Le défi est de vivre le mieux possible la mixité sociale, culturelle et religieuse. Cette mixité est bien au cœur du projet de l’école : les rencontres et le travail en commun devraient aider les élèves à expérimenter positivement la rencontre de l’autre ; que les élèves puissent côtoyer des jeunes de religion ou de philosophie différente, d’origine socio-économique différente… et que cela soit vécu positivement !
Le défi de la diversité sera aussi pédagogique : il s’agit d’accueillir les différentes formes d’intelligence et les besoins que peuvent avoir certains élèves. Le collège Matteo Ricci souhaite proposer des pédagogies innovantes et un accompagnement spécifique à ces élèves. D’une certaine façon, ce collège sera un laboratoire où l’on souhaite expérimenter quelque chose de nouveau.
Vous évoquez la diversité des religions et philosophies ; quelle sera la place de la religion dans l’école ?

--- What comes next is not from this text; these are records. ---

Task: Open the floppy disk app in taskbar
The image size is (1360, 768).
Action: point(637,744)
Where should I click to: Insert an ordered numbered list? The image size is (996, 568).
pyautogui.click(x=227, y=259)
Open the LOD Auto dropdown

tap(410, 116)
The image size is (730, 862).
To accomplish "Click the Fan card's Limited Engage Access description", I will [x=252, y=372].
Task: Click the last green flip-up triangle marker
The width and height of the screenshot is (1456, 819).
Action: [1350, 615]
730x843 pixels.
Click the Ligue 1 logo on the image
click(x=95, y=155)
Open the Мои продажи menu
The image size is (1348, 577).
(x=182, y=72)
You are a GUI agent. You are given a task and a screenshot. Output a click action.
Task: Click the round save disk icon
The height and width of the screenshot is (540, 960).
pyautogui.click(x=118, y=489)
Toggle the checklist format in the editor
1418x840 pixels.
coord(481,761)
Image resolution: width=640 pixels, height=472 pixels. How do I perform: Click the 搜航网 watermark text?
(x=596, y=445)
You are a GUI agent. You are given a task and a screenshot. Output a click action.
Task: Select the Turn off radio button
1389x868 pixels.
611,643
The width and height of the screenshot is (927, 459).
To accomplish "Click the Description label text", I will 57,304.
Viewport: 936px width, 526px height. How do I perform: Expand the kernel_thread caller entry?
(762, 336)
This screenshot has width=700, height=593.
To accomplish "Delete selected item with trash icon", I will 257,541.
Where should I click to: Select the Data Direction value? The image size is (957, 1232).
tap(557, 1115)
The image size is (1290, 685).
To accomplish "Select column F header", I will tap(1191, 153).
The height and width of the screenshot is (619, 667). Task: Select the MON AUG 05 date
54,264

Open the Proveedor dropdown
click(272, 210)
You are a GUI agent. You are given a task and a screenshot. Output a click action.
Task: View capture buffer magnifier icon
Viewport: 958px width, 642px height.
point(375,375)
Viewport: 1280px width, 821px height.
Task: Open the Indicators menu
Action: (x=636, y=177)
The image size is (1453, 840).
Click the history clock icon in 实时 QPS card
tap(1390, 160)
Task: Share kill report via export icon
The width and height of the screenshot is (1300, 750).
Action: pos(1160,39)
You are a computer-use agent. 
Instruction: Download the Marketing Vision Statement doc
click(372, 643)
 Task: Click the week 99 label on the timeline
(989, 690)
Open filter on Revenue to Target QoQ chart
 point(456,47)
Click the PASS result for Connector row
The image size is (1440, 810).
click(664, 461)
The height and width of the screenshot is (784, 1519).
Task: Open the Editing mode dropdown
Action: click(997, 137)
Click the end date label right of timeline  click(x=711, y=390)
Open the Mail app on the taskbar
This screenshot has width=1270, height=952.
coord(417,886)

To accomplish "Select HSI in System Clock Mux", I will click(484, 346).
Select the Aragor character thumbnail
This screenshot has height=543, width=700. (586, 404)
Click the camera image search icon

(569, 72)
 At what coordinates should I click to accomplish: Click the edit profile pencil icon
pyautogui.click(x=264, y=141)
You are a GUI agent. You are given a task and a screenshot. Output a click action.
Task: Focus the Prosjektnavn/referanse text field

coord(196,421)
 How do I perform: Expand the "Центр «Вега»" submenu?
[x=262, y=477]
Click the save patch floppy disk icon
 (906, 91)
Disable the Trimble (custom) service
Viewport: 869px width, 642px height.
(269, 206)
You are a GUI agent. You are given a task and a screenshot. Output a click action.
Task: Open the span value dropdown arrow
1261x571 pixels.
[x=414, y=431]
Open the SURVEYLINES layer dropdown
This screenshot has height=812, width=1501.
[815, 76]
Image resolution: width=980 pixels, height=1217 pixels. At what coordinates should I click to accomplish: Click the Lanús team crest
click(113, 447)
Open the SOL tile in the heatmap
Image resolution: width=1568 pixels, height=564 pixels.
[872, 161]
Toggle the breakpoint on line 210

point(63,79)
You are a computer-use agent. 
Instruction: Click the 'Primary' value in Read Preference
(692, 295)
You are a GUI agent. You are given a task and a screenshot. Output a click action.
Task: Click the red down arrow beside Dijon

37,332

Le Collège Matteo Ricci sera une école catholique. L’Évangile est notre source d’inspiration et fera partie du projet d’établissement. Mais, comme toutes nos écoles catholiques, elle accueillera des élèves de différentes confessions. Ce qui nous parait important, c’est que la rencontre des religions soit vécue pleinement et positivement. C’est évident que c’est toujours un exercice difficile, mais le jeu en vaut la chandelle !
Il ne faut pas seulement théoriser la religion, mais permettre aux jeunes de faire des expériences d’intériorité ensemble. Chacun peut apprendre de l’autre, chacun pourra aussi mettre les mots de sa religion ou de sa tradition sur les expériences vécues ensemble. Nous voulons vivre le pari que c’est en invitant chacun à aller jusqu’au bout de sa foi et de la tradition religieuse de sa famille, qu’il devient un meilleur citoyen, un meilleur acteur de transformation sociale. Une foi bien vécue, chrétienne, musulmane ou outre, est un ressort extraordinaire pour la justice et la paix.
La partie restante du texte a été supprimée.